La contienda humana por el re-sonado reconocimiento es incalculablemente más compleja que la de los animales. El bípedo humano en virtud de la capacidad de almacenar datos en la memoria, el aprendizaje teórico y práctico y su formidable capacidad para el llamado razonamiento abstracto, son capaces de encauzar la lucha por el reconocimiento hacia ideologías desproporcionadas y amorfas; creencias religiosas que le enajenas y le hace sumergirse en atmósferas psicotrópicas; puestos intramuros de relativa relevancia en universidades que nadie conoce, poseer el 4x4 mas grande que el de su vecino, o el peinado más vistoso para la fiesta del sábado de la sociedad de socorros mutuos.
Este deseo de reconocimiento (muchas veces de-mostrado ridículamente), decíamos tiene una base biológica y que dicha base tiene que ver directamente con las concentraciones de serotonina en el cerebro. El macho dominante en los estudios de De Wall poseía altos índices de serotonina y los inferiores de la escala social de los monicacos, baja concentración de serotonina.

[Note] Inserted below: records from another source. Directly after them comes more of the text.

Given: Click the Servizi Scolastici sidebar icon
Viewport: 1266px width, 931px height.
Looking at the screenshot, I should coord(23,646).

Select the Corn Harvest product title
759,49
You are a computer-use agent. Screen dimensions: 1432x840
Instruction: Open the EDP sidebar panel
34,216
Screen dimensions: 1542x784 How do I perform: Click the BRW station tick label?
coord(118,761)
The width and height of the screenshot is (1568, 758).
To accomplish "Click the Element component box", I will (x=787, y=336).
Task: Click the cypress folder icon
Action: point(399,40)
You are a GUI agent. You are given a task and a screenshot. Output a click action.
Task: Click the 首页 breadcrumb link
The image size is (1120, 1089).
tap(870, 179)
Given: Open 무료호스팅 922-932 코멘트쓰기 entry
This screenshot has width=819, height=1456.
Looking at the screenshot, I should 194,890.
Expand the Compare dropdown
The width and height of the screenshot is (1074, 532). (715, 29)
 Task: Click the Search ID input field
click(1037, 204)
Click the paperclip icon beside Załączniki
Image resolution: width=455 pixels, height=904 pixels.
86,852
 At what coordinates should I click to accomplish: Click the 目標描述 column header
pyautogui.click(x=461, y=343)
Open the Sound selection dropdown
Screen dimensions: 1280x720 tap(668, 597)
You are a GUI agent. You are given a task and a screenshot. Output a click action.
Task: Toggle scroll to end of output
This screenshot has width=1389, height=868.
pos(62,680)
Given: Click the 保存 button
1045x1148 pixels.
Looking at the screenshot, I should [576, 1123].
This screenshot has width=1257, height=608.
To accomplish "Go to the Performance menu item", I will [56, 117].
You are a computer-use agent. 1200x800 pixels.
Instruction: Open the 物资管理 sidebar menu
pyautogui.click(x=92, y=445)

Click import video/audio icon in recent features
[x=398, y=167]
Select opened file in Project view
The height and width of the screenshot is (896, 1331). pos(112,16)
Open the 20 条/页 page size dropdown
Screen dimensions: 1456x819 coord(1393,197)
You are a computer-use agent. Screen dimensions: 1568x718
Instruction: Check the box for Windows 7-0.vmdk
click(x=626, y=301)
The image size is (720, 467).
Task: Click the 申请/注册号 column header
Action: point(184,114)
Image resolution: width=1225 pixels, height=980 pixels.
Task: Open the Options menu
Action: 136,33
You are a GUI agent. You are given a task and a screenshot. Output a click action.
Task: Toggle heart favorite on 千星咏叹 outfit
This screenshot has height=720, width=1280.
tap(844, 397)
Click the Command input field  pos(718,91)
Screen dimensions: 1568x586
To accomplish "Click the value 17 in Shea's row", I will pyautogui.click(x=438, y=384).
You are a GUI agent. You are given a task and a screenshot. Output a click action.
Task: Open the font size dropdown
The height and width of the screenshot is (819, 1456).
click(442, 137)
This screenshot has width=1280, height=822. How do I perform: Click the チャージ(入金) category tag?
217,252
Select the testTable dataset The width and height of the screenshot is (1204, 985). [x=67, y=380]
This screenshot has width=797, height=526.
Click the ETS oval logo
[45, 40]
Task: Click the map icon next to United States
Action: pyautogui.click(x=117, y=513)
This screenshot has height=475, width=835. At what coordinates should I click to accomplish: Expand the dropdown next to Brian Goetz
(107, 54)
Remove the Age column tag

Hegel creía que el proceso histórico humano estaba impulsado, básicamente, por la lucha feroz por el reconocimiento. La “batalla sangrienta” entre dos contendientes en la que se definía quien era el amo y quien el esclavo; que instalada en nuestras lides políticas actuales de la democracia moderna (en que los hombre son considerados libres y dignos del mismo reconocimiento (permítaseme una sonrisa)), sigue siendo la manifestación externa de las diversas dosis de esta alquimia físico-química que se produce en el cacumen humano en que la señora serotonina la lleva.
La famosa y nunca bien ponderada lucha de clases marxista no es más que otra utópica escenografía para mostrar al grueso público gestos de atlética virtud; pero que enmascara mañosamente la lucha fisiológica ruin por el bastón de mando.